Kendimi bildim bileli yalnızdım. Başlarda bundan hoşlanmasam da belki de zorla alıştırıldığım için şimdi biri bunu bozmak istese fark etmeden hiddetleniyordum. Bölgeme saldırı gönderiliyor ve her an her şey kontrolüm dışına çıkacak gibi hissediyordum. Hayatta anlaşabildiğim sadece kendim olabilmiştim. Bunu başarabildiğim için sevinsem de, derinlerde yatanı hep elimle geri itiyor ve onu saklamaya çalışıyordum.

Biliyordum.

Ve bir gün,  o uyusun diye üzerine örttüğüm yalnızlığı parçalayıp ortaya çıkacak diye korkuyordum.

Sessizlik aramızda nüksettiğinde ayakta dikilip beklemek yerine ilerleyip koyu kahve koltuğun ucuna oturdum. Kapüşonlumu çıkarıp kenara koydum ve bacaklarımı kendime çektim.

Yağmur damlaları şiddetle camlara vururken, içerideki tek ses buydu.

Bir de arada gürleyen gök.

Siyah saçlarımın tutamlarını gözlerimin önünden çekip kulağımın arkasına ittiğimde, bana sırtı dönük olan ona kısaca bir bakış attım.

Onun hikayesi neydi?

Sorgulamakta iyiydim belki ama bunu öylece soru olsun diye söylemiyordum kendime.

Ciddi anlamda, ıssız görünen bu çocukta ne vardı onu ıssız yapan?

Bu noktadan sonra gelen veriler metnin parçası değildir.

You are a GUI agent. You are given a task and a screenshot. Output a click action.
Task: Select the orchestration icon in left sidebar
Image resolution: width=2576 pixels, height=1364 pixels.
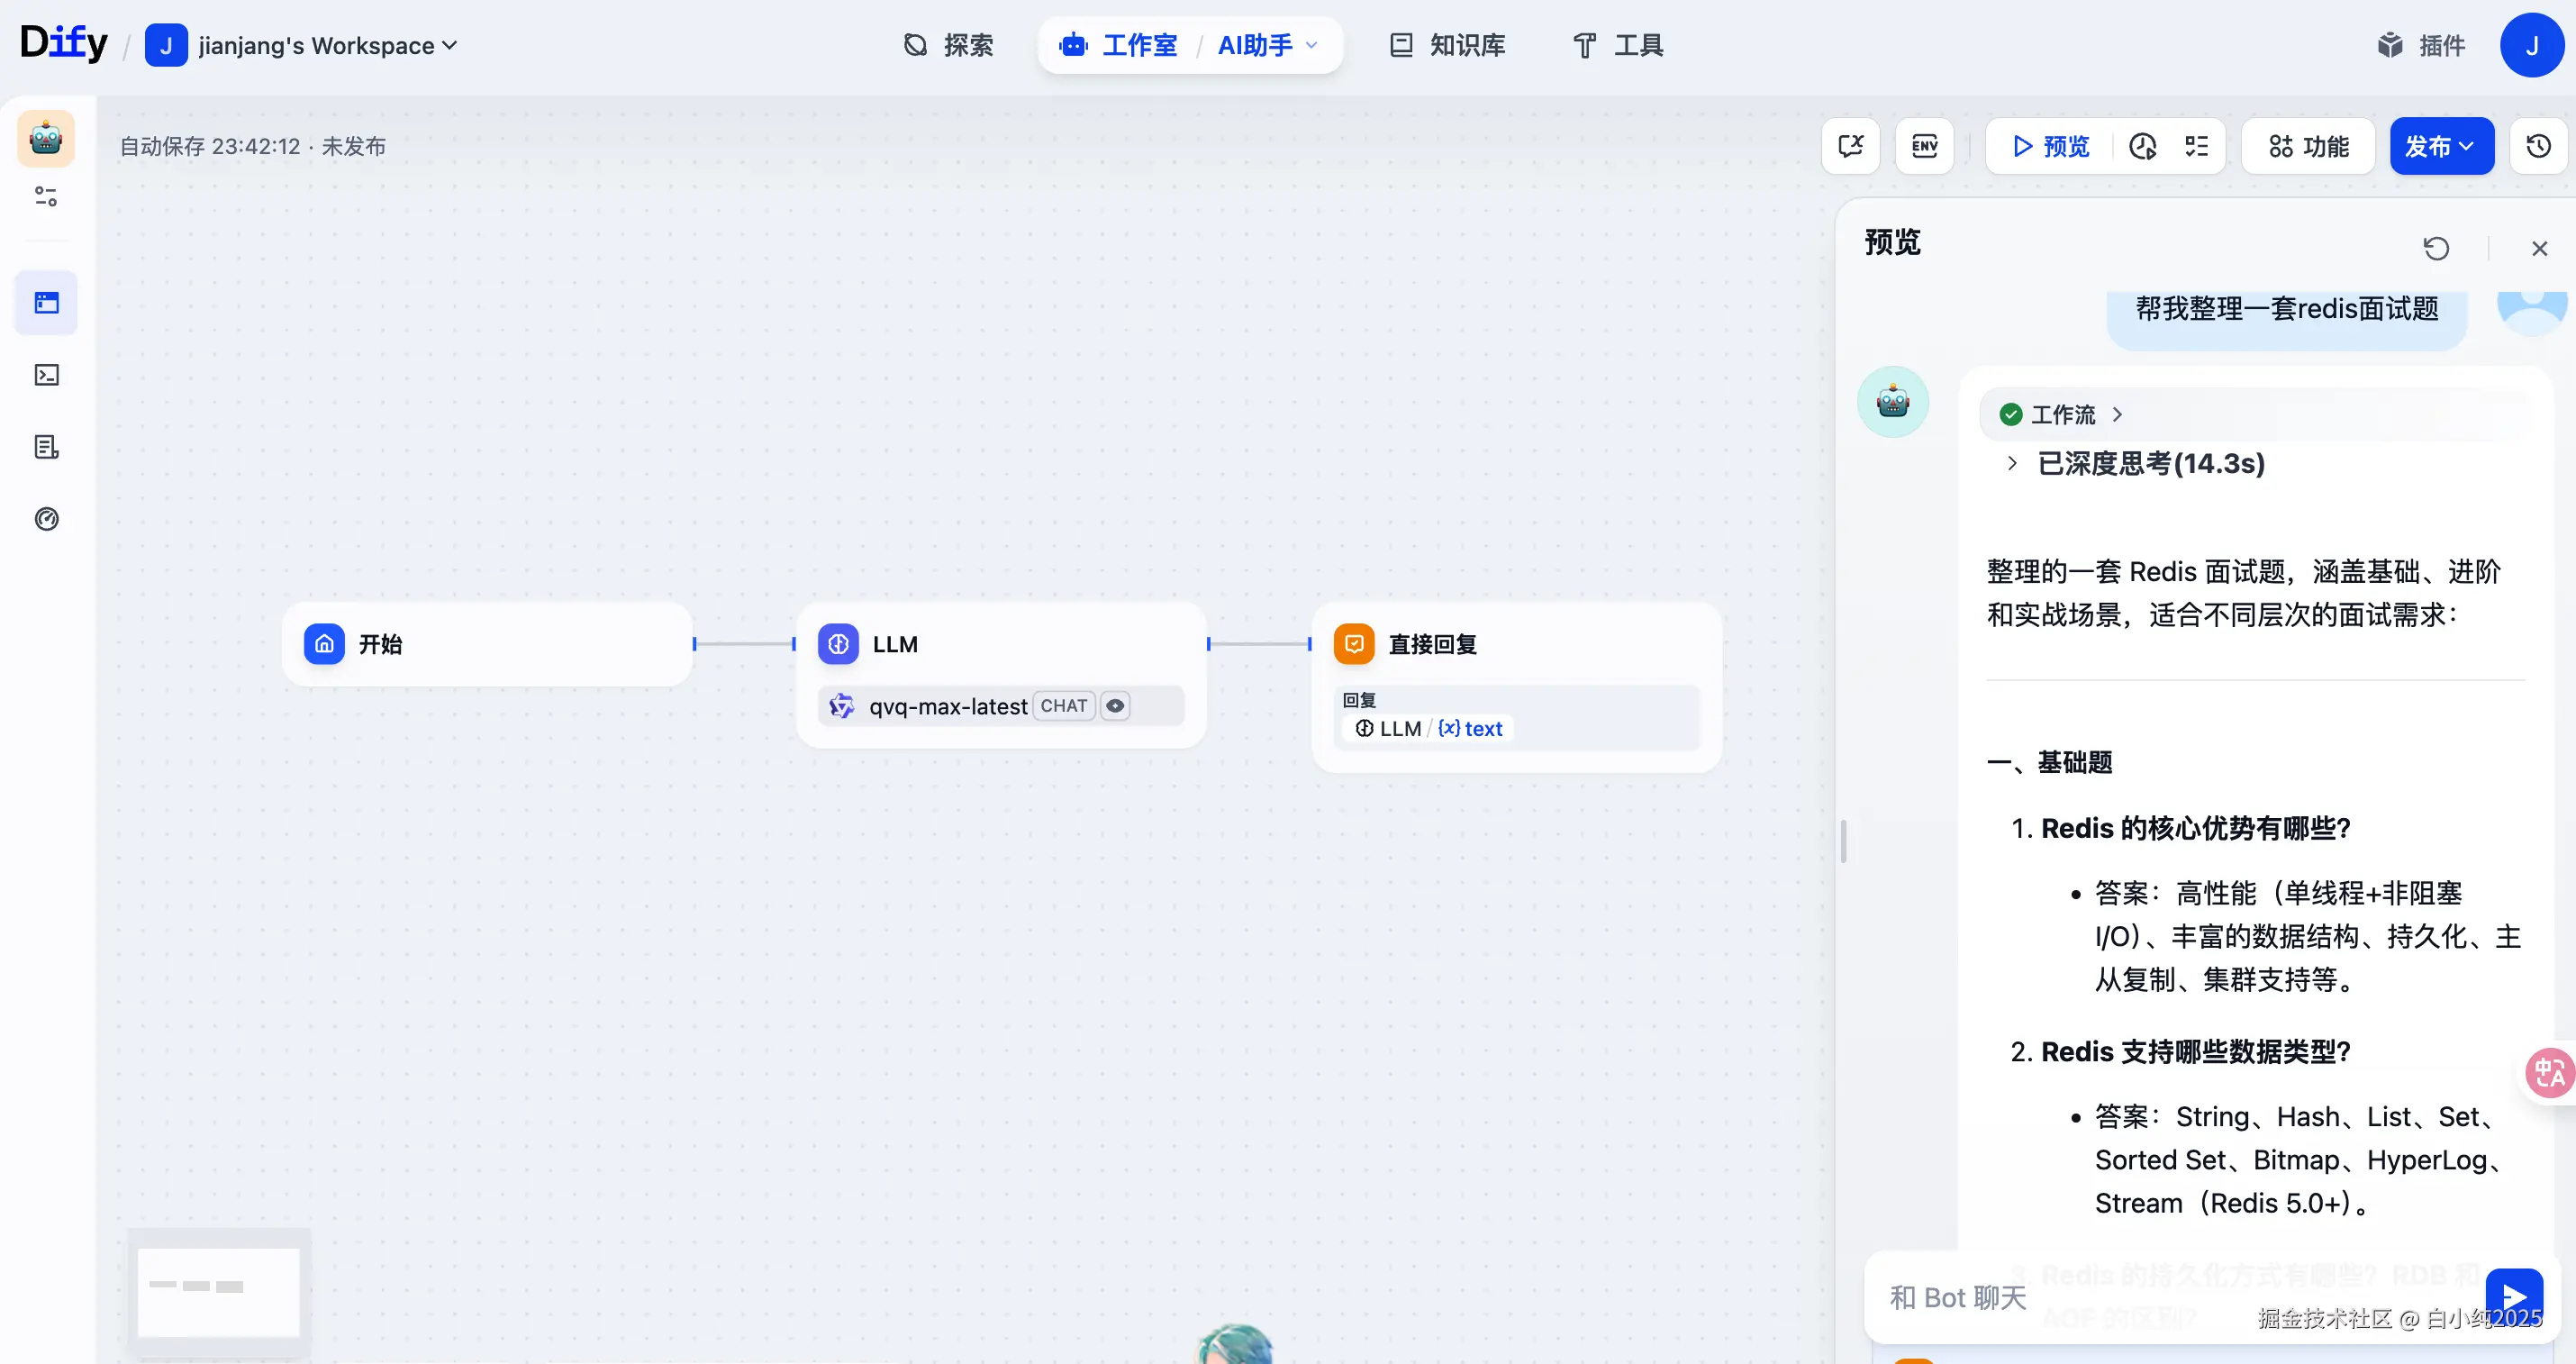[46, 302]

Heeyoung gibi bir karaktere sahip olduğuna emin değildim. O açıktı. Sözleri, düşünceleri. Kardeş olsalar da bambaşka kişiliklere ve davranışlara sahip olduklarını biliyordum.

Birkaç dakika demişti ancak yaklaşık 10 dakika sadece onun sırtını izleyerek geçmişti. Bir de üzerindeki ıslak giysilerin, parkelerimi mahvetmesiyle.

Bir anda ayaklandığında bana doğru gelecek sandım ama pencereye yaklaşıp aşağı bakındı.
Bir şeyi izliyor gibiydi ama geri çekildiğinde durgun bakışları bana döndü.

"Anahtarımı alabilir miyim?"

Kısık ama yoğun çıkan sesiyle çıkardığım kapüşonlunun cebinden anahtarı alıp ona uzattım.

Bir saniyeye bile sığmayacak kadar hızla eline hapsetti anahtarlıkla birlikte anahtarı.

"Yerler için üzgünüm." Diye mırıldandı ve arkasını dönüp çıkışa ilerledi.

Kaşlarım çatılırken oturduğum yerden kalkıp peşinden gittim. Dış kapıyı aralamış çıkıyordu.

"Bir daha olmayacağı için sorun yok." Diye arkasından seslendiğimde tek kelime etmedi ve kaşlarını kaldırıp indirdikten sonra kapıyı arkasından gürültüyle çekti.